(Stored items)
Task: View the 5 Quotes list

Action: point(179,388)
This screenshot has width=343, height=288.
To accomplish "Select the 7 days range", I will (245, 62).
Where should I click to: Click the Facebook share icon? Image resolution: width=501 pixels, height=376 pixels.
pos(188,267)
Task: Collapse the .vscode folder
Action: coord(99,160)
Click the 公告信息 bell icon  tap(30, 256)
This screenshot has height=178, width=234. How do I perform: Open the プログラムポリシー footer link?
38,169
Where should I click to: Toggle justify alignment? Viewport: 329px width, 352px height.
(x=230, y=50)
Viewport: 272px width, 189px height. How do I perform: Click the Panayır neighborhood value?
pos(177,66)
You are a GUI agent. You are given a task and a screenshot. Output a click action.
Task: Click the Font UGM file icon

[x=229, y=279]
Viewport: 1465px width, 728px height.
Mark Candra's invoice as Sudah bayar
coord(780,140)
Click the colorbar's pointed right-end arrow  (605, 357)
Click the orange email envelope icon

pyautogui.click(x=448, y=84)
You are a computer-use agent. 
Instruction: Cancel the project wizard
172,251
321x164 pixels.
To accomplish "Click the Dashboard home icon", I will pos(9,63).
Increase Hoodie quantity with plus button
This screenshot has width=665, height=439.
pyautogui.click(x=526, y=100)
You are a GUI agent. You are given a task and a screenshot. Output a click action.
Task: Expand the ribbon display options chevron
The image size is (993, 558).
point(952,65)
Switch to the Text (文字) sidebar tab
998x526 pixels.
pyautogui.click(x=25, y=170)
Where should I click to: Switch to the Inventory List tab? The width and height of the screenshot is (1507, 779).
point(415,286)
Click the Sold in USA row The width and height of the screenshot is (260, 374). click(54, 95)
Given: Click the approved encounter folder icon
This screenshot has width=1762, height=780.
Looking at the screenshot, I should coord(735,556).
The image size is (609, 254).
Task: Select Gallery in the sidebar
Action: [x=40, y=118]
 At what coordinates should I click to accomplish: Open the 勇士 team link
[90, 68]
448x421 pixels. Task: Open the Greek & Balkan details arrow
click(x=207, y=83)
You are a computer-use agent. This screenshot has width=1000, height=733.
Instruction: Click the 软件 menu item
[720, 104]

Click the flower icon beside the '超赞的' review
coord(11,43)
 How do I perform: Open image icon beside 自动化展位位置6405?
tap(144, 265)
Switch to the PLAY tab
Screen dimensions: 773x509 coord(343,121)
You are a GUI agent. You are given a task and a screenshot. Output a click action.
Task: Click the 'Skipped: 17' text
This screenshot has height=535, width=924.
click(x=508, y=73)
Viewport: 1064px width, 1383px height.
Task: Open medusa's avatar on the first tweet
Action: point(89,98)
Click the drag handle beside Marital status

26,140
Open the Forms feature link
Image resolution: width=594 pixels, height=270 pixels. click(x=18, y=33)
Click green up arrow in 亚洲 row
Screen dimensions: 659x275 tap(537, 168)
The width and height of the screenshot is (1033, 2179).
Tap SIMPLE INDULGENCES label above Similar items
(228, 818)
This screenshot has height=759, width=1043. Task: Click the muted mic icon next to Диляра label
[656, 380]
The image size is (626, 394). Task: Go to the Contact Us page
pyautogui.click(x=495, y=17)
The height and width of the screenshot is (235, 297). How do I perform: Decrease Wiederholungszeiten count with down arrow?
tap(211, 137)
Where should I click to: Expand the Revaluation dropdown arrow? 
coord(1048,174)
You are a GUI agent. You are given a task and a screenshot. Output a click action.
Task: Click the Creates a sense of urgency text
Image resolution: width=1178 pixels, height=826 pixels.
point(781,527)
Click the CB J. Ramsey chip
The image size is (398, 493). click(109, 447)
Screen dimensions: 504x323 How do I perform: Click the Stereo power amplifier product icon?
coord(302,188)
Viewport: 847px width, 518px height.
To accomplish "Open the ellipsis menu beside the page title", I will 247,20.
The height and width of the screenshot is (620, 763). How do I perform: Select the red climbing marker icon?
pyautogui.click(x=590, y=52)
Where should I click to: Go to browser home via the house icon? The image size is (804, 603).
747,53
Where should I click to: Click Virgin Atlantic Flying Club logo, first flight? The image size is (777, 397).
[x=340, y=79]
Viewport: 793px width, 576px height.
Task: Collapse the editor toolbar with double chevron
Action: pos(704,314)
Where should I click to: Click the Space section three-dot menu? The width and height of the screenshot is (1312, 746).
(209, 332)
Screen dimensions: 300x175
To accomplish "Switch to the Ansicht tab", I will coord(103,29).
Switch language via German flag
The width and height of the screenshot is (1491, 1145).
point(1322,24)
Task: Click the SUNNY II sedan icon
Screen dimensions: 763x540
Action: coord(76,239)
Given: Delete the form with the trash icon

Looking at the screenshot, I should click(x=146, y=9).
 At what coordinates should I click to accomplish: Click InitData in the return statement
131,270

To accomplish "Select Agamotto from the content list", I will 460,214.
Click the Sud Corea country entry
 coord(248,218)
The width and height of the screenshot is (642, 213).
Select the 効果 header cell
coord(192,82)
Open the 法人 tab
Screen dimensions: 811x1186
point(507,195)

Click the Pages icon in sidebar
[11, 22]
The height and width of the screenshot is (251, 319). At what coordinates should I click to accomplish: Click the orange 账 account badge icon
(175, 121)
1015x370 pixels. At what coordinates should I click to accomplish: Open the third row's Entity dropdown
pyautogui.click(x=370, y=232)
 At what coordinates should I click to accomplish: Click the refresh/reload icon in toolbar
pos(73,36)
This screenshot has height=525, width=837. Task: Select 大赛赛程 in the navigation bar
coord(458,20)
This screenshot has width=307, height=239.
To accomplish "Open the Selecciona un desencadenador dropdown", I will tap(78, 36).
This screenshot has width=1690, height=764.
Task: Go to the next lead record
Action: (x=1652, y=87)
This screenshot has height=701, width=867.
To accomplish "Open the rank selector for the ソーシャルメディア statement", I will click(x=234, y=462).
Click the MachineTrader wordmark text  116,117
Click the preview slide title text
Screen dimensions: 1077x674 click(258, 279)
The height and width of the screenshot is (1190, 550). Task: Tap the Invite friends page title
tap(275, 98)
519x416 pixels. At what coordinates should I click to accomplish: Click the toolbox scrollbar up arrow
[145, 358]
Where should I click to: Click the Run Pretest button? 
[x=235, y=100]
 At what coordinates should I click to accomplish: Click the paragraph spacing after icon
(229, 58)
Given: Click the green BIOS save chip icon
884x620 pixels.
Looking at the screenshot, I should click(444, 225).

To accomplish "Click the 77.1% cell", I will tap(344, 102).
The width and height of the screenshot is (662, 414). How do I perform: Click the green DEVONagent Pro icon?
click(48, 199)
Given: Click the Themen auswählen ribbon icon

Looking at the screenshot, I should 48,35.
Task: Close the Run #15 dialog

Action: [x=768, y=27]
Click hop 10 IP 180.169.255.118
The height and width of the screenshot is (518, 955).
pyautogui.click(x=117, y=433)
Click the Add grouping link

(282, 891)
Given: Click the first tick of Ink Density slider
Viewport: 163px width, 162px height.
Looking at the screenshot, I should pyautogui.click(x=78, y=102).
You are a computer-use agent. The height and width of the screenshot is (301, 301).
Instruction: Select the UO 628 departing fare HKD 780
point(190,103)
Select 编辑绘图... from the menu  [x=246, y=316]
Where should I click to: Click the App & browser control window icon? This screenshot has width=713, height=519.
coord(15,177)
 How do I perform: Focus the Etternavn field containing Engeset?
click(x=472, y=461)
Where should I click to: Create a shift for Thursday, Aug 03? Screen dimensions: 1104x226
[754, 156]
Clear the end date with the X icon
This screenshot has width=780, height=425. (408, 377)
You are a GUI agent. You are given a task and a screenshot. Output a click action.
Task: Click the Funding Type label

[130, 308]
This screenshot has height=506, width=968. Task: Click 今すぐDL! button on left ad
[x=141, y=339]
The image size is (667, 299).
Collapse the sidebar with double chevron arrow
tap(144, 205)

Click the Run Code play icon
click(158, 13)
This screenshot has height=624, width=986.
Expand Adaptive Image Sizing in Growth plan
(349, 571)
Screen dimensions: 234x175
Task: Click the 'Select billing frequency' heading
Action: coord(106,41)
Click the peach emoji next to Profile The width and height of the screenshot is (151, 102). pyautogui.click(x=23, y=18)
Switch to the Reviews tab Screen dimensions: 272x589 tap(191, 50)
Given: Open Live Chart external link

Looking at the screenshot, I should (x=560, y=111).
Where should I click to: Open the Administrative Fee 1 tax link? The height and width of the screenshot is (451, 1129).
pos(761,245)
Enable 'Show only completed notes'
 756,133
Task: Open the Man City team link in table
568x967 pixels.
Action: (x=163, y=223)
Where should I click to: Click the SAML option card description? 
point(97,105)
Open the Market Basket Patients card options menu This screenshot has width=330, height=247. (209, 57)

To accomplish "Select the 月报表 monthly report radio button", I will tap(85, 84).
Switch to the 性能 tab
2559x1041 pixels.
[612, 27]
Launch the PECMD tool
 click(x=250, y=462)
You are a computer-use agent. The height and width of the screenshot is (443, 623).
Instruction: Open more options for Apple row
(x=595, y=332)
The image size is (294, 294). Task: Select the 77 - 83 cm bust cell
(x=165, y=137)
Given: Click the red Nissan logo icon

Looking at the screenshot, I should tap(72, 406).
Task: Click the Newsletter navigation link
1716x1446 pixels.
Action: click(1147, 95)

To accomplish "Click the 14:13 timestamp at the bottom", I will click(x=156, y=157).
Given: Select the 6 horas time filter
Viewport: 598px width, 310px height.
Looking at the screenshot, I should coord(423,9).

- [Exercise goal] Beginning at the first line of the records, give again each line exactly as written, ending with the line that contains "321x164 pixels.".

- [Result of this task]
Task: View the 5 Quotes list

Action: point(179,388)
This screenshot has width=343, height=288.
To accomplish "Select the 7 days range", I will (245, 62).
Where should I click to: Click the Facebook share icon? Image resolution: width=501 pixels, height=376 pixels.
pos(188,267)
Task: Collapse the .vscode folder
Action: coord(99,160)
Click the 公告信息 bell icon  tap(30, 256)
This screenshot has height=178, width=234. How do I perform: Open the プログラムポリシー footer link?
38,169
Where should I click to: Toggle justify alignment? Viewport: 329px width, 352px height.
(x=230, y=50)
Viewport: 272px width, 189px height. How do I perform: Click the Panayır neighborhood value?
pos(177,66)
You are a GUI agent. You are given a task and a screenshot. Output a click action.
Task: Click the Font UGM file icon

[x=229, y=279]
Viewport: 1465px width, 728px height.
Mark Candra's invoice as Sudah bayar
coord(780,140)
Click the colorbar's pointed right-end arrow  (605, 357)
Click the orange email envelope icon

pyautogui.click(x=448, y=84)
You are a computer-use agent. 
Instruction: Cancel the project wizard
172,251
321x164 pixels.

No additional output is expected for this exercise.